O pronunciamento se revelou uma desculpa duvidosa, no mínimo, e poucas pessoas acreditaram nela. As críticas em relação à velocidade da imunização na União Europeia, em comparação não só com o Reino Unido, mas também com Israel e – pior do que tudo, considerando a reputação de seus precários serviços de saúde – os Estados Unidos aumentaram. Era preciso tentar outra tática para explicar a lentidão europeia: qualquer coisa para desviar a culpar.
Depois de ameaçarem processar a AstraZeneca por não conseguir distribuir sua vacina na Europa, várias autoridades, entre elas a própria Von der Leyen e o presidente da França, Emmanuel Macron, passaram a duvidar da eficácia da vacina. Mas, se ela não funciona, então a União Europeia não errou ao se mostrar incompetente para garantir o fornecimento dela. Na verdade, ela demonstrou antevisão e sabedoria em relação aos britânicos, que arriscam a saúde da população usando um produto insuficientemente testado.
Macron disse que a vacina era “praticamente ineficiente” para pessoas com mais de 65 anos. Ele é inteligente o bastante para saber que não estava falando a verdade. A verdade é que, na época, os resultados da vacina para as pessoas com mais de 65 anos eram incertos, mas havia estudos e princípios em geral que sugeriam que a vacina provavelmente era eficiente, como de fato revelou ser. Nunca houve qualquer prova sugerindo que o imunizante era “praticamente ineficiente”.

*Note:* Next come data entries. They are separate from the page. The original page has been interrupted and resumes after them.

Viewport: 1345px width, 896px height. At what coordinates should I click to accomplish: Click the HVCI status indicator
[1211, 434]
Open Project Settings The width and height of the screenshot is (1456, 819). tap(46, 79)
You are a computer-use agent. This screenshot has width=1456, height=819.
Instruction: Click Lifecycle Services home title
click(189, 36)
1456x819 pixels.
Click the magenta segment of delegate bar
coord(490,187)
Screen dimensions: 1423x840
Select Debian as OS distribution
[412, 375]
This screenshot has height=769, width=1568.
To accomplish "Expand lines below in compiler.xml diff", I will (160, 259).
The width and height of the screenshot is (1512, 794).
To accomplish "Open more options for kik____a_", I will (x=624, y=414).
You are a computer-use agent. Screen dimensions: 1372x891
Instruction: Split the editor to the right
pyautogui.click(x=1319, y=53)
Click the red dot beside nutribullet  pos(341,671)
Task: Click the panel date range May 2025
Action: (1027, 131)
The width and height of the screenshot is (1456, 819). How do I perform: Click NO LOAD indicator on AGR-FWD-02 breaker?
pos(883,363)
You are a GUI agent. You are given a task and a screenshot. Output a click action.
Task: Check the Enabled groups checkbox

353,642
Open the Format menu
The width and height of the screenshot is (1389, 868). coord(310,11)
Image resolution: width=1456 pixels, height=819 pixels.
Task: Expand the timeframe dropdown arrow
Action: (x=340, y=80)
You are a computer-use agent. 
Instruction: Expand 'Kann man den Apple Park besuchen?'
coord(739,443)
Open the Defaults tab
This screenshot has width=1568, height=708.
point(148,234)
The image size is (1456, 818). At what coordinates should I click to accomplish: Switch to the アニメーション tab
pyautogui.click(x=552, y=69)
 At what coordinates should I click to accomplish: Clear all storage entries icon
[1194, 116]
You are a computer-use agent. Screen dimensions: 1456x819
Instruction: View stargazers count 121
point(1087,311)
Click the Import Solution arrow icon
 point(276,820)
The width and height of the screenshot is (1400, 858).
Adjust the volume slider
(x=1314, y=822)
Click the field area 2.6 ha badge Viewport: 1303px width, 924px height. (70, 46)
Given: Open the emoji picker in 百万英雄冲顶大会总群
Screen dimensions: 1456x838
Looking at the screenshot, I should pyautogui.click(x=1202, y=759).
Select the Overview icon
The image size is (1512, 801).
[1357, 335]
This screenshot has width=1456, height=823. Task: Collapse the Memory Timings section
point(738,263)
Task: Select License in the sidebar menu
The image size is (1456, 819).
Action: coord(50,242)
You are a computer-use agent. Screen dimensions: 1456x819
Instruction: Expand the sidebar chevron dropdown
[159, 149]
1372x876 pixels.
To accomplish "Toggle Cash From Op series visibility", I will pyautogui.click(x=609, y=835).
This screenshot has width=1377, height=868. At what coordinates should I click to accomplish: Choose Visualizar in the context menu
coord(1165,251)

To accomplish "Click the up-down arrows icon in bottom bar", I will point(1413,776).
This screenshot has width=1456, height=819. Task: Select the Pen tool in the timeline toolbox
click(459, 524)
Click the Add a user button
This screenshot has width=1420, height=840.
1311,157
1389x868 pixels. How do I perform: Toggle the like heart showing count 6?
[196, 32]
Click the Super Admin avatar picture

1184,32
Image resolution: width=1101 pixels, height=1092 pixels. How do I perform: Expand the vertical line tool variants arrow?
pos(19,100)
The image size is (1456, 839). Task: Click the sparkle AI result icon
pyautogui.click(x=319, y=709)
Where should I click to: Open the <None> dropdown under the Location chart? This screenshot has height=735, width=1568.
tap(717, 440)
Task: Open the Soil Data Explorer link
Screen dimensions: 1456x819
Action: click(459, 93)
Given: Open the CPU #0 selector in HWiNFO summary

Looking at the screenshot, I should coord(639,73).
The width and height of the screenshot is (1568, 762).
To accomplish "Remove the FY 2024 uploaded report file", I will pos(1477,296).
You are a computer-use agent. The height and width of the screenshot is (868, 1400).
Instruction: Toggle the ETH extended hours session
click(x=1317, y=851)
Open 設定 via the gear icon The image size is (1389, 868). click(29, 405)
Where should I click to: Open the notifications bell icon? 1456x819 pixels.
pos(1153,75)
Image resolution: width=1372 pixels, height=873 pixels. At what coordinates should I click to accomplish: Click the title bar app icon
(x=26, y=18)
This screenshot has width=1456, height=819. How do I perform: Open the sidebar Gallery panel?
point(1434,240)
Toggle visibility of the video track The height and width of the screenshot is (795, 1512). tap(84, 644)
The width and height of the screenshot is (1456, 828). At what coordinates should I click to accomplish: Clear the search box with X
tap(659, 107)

Na Alemanha, o Handelsblatt, importante jornal de economia, publicou um artigo citando um funcionário público dizendo que a vacina tinha uma eficiência de apenas 8% nos idosos. Não há evidência nenhuma de que isso seja verdade. O fato de o artigo ter sido publicado sugere que a imprensa está envolvida na manipulação política.
Apesar de a Agência Europeia de Medicamentos ter aprovado a vacina para adultos e idosos, muitos países restringiram o uso dela a pessoas com menos de 65 anos e até a pessoas com menos de 55 anos. Não é de se surpreender que as populações desses países acreditem que a vacina seja “praticamente ineficiente”. Além disso, começaram a surgir boatos sobre efeitos colaterais. Agora sabe-se que uma porção reduzida das vacinas disponíveis foram usadas — de 20% a 25%.
Muitos países agora estão mudando o discurso e dizendo que a vacina é eficiente e deveria ser usada por todos os adultos (ainda que a França, mais preocupada em se garantir do que em ser cartesiana, mantém a aplicação apenas a pessoas com menos de 75 anos). Se a confiança do público pode ser restaurada é outra questão. O objetivo das informações desencontradas foi alcançado; eles conseguiram desviar a culpa.
A história revela o tamanho da desonestidade à qual a classe política está disposta a recorrer para posar de boazinha (e para garantir seu emprego). Mais interessante, talvez, é notar como as populações continuam dispostas a procurar orientação na classe política quando se trata de tomar decisões. Eu me confesso surpreso.
Theodore Dalrymple é colaborador do City Journal, membro do Manhattan Institute e escritor.